A time for me à défaut d’A time for us
Combien d’heures à caresser les notes, à me battre avec une partition rebelle, en onze ans de leçons de piano ? Combien d’heures à souhaiter la maîtrise d’un prélude de Chopin ou d’une pièce de Bach ? Combien d’heures en gammes et en arpèges pour délier les doigts ? Et combien d’heures à tricher, à chercher les notes d’une mélodie à la radio, à m’attaquer à une chanson de Sanson en chantant, plutôt que d’aller, mesure après mesure, à la conquête d’un Czerny qui n’avait pas toujours l’heur de me plaire ?

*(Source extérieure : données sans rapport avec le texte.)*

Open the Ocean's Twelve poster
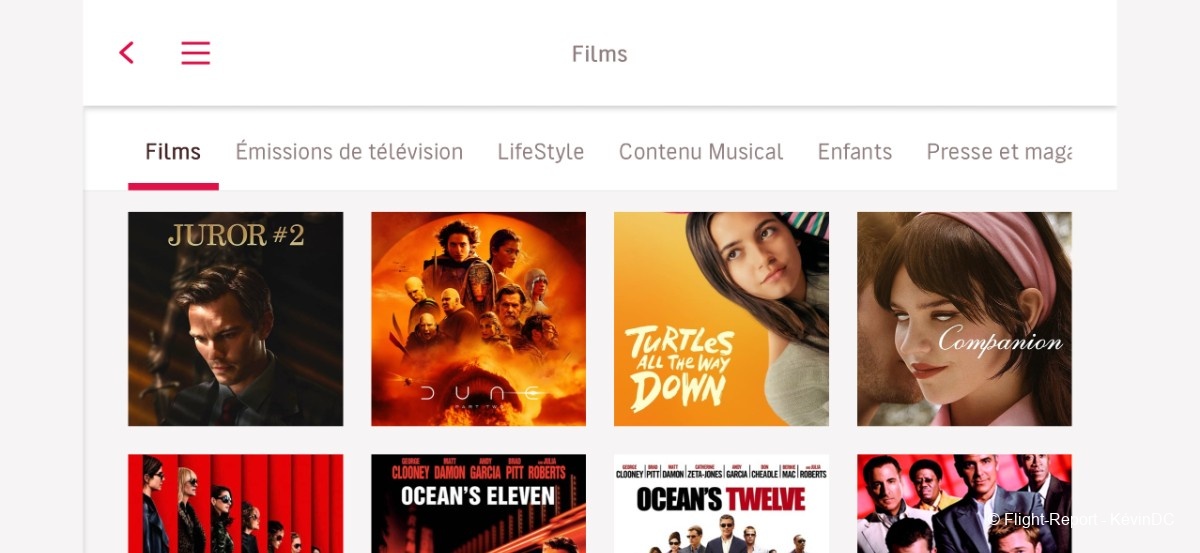Viewport: 1200px width, 553px height. pyautogui.click(x=721, y=503)
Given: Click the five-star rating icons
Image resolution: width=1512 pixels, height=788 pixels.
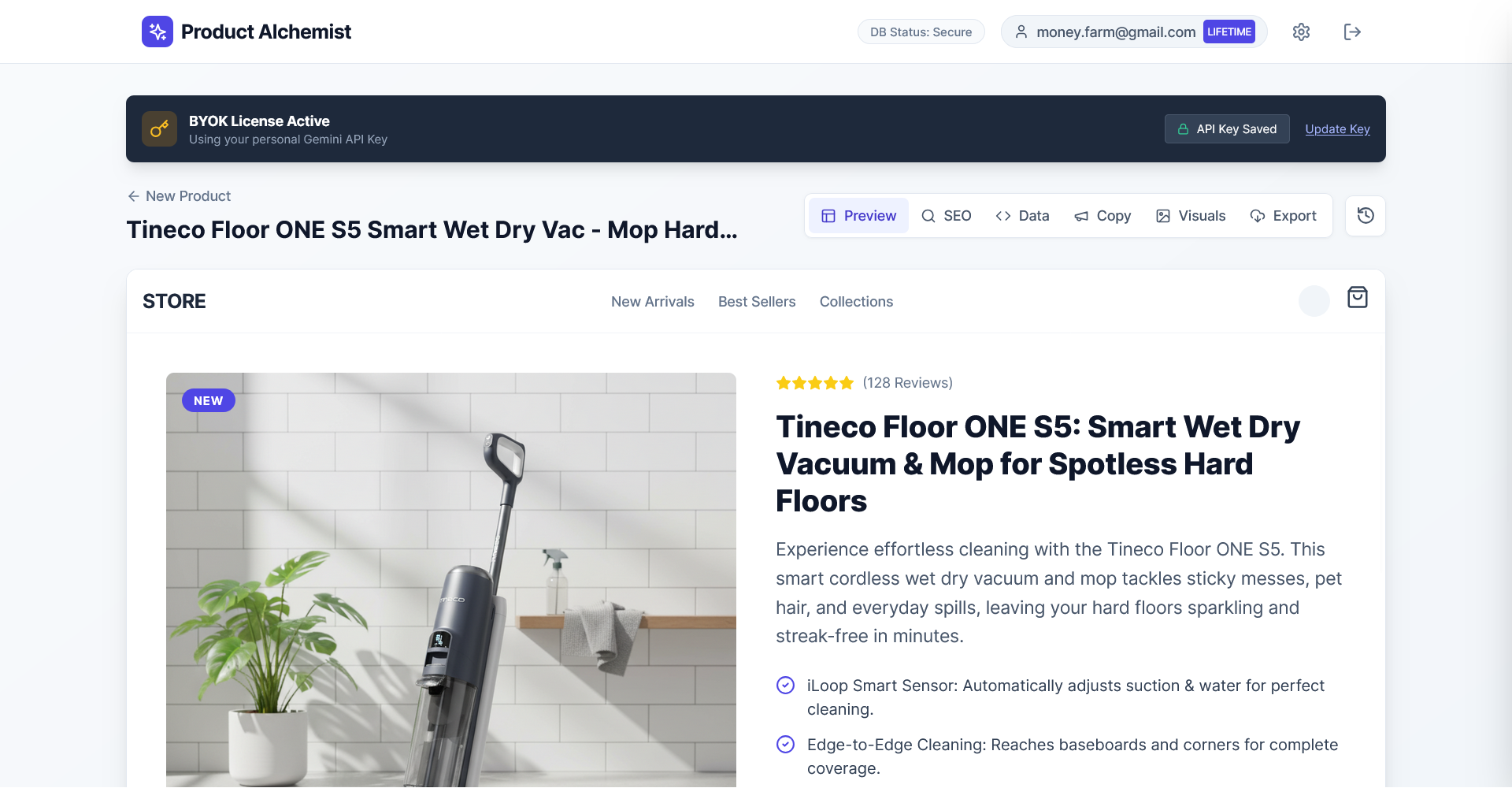Looking at the screenshot, I should pos(814,383).
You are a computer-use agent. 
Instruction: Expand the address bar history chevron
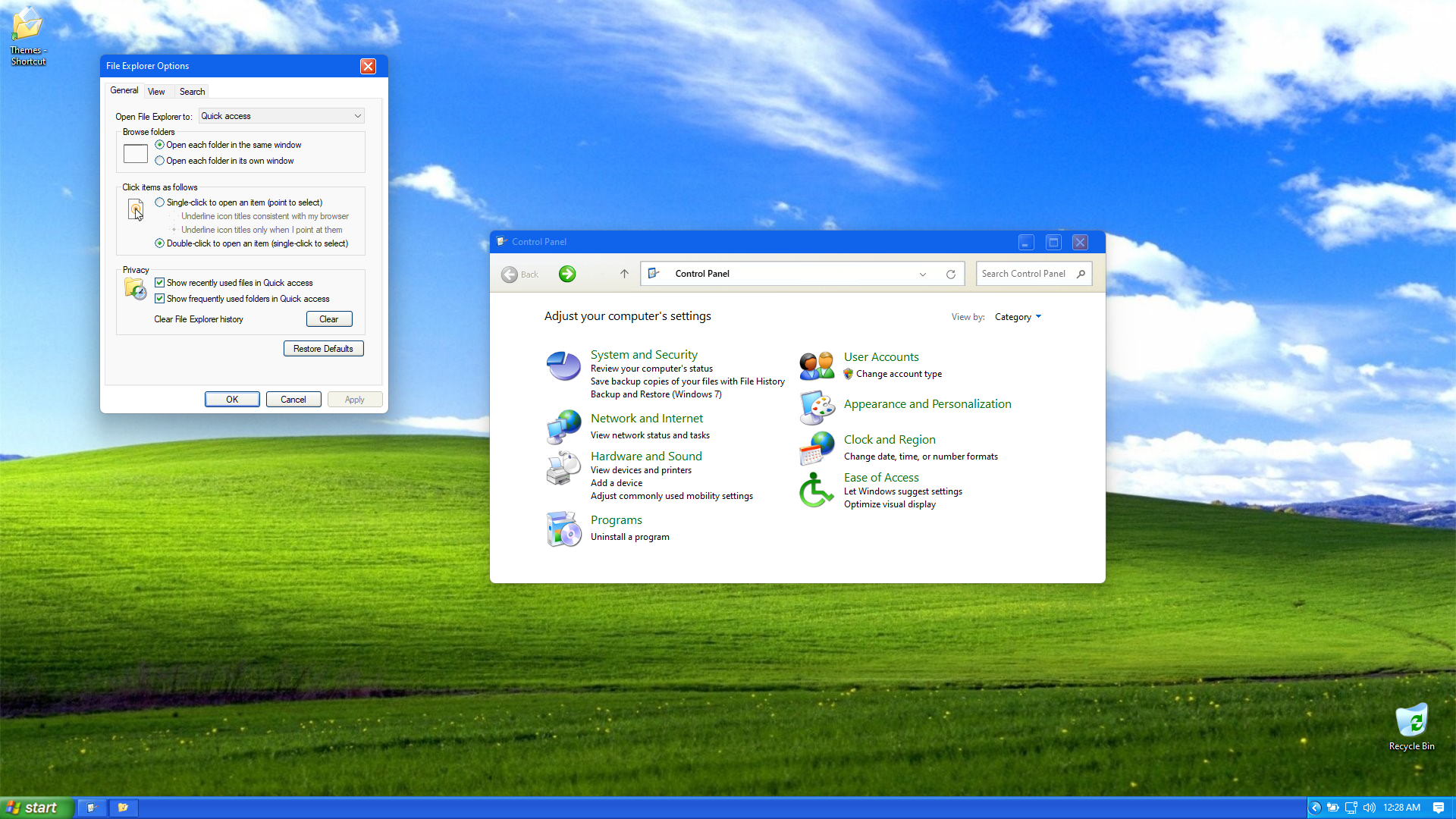(x=923, y=275)
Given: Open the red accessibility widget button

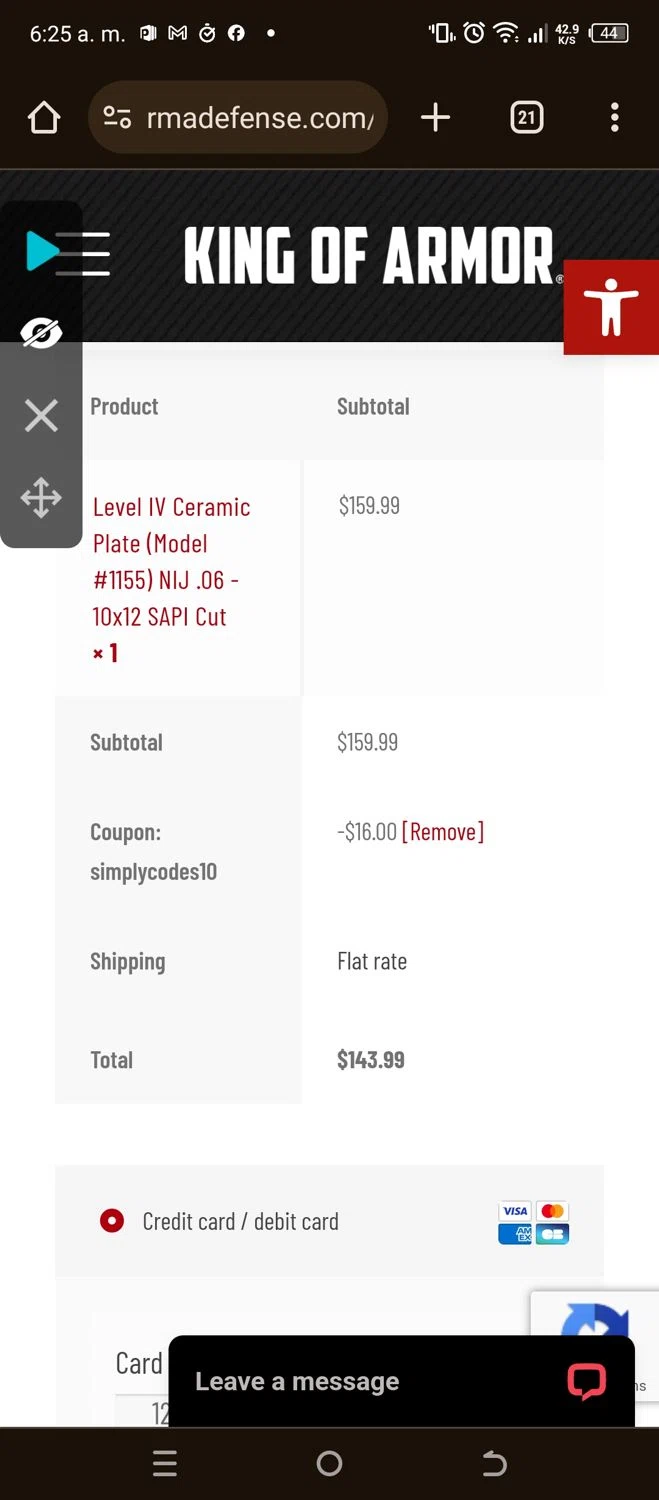Looking at the screenshot, I should pos(611,306).
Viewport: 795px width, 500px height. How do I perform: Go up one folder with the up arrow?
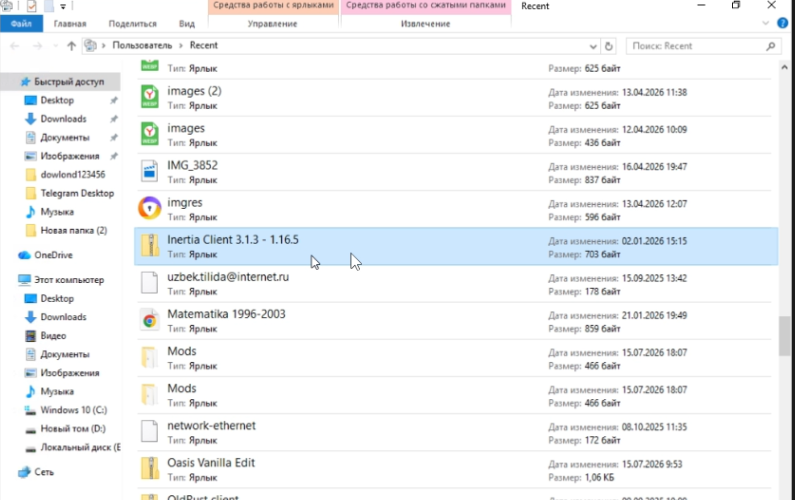(71, 46)
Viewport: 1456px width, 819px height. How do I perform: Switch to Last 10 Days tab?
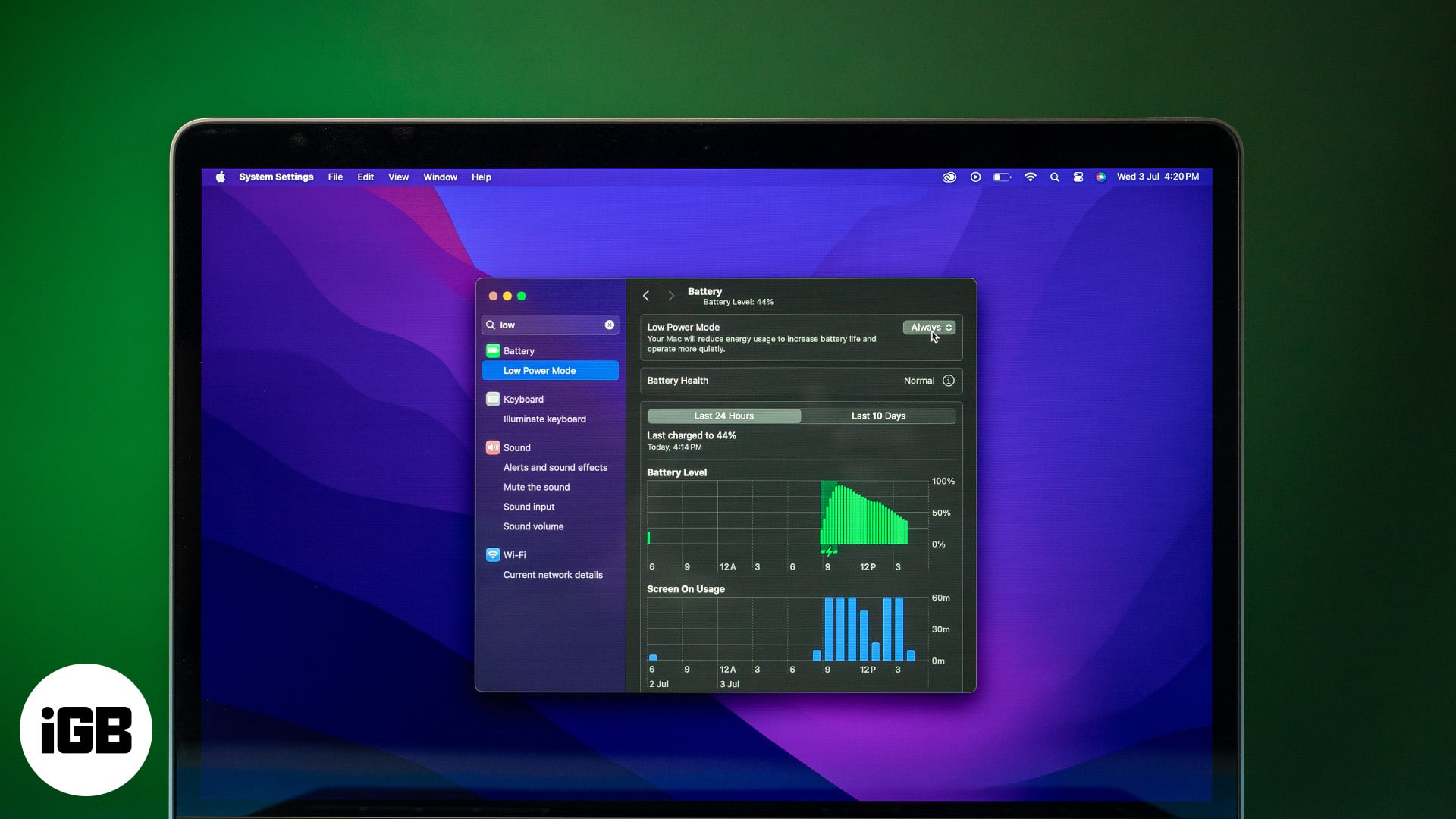(878, 415)
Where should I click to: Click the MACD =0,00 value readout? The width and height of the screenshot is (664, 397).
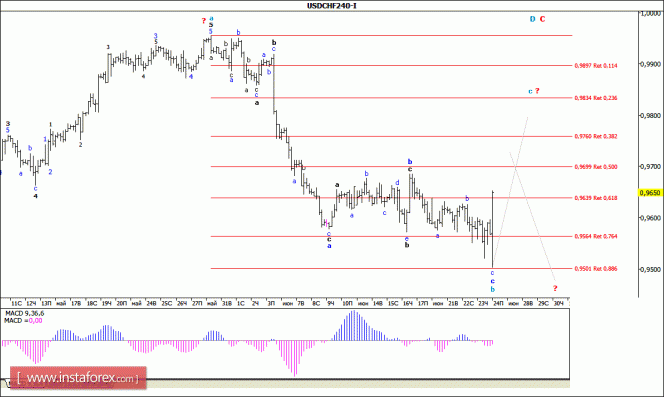(x=23, y=321)
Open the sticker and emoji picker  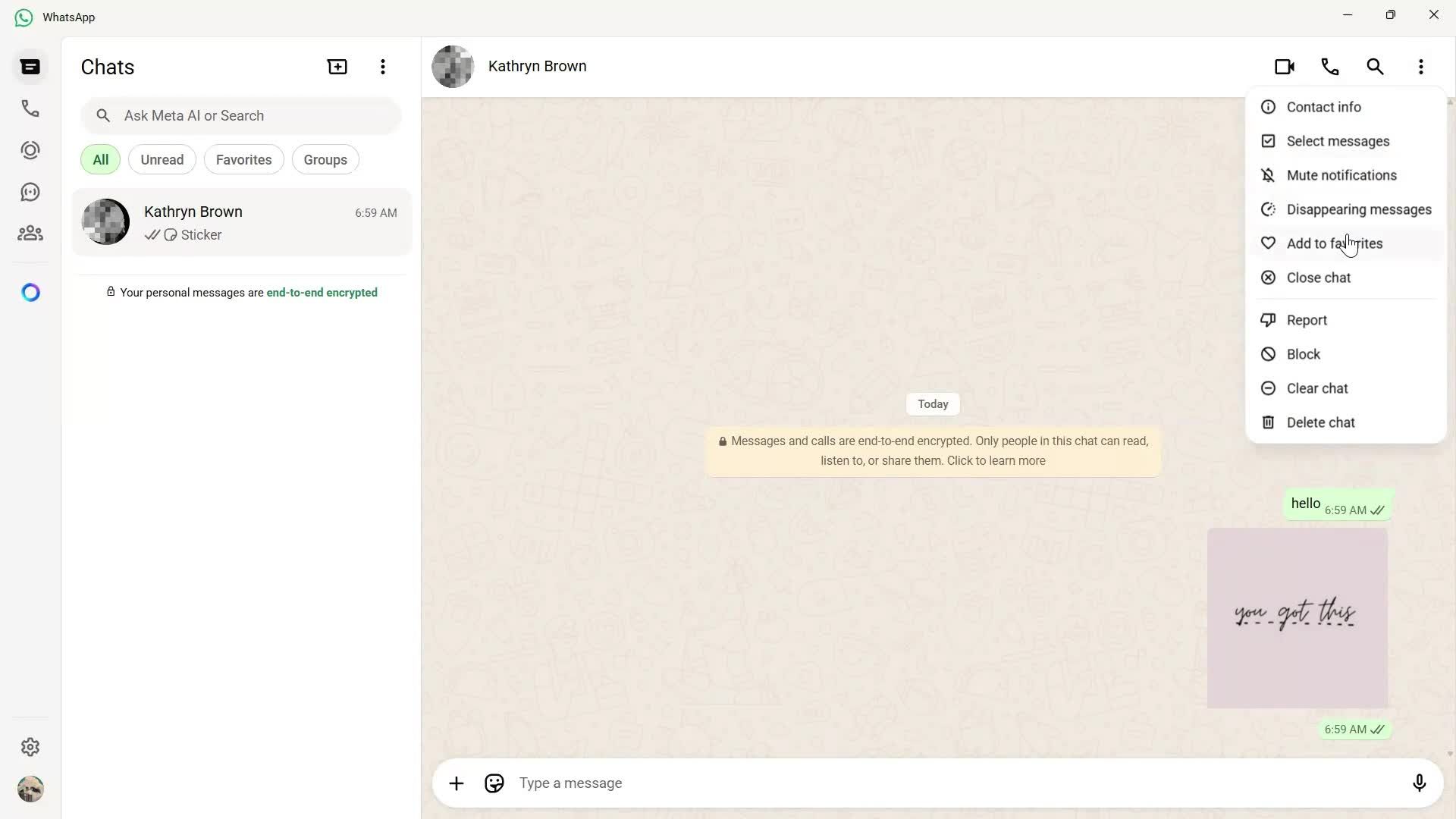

Combien d’heures d’amour/haine en compagnie de cet instrument sur lequel je pose toujours les doigts quand je vais chez mes parents ? Il m’aura trahi comme je l’ai trahi, ne tentant pas le meilleur de moi-même à cause d’une trop grande envie de butiner ailleurs que dans le programme imposé. Et si je n’avais pas souvent failli à la tâche des heures de pratique pour rêver sur les mélodies qui m’étaient interdites, aurais-je réussi à tirer le meilleur des pièces ou n’aurais-je jamais franchi que l’étape des balbutiements qui octroie une note correcte afin de passer à de nouvelles obligations ?
Et s’il n’y avait pas eu tous ces examens, ce programme qu’il fallait traverser, mais aussi des pauses pour s’amuser, se détendre, aurais-je vécu avec le piano un amour plus harmonieux ? Je me demande souvent si les méthodes d’aujourd’hui qui allient le ludique à la formation rigoureuse, ne m’auraient pas davantage servie, sans pourtant en connaître la réponse.
Je sais seulement ce désir qui ne m’a pas quitté de caresser les touches, de reprendre cette invention du Bach, ce prélude de Chopin et « A time for us », la chanson-thème de Romeo and Juliet de Zeffirelli composée par Nino Rota. Et je ne sais que ce désir, ce désir d’apprivoiser une fois pour toutes ces mélodies tant de fois entamées mais abandonnées au profit d’autres ou de moments à rêver.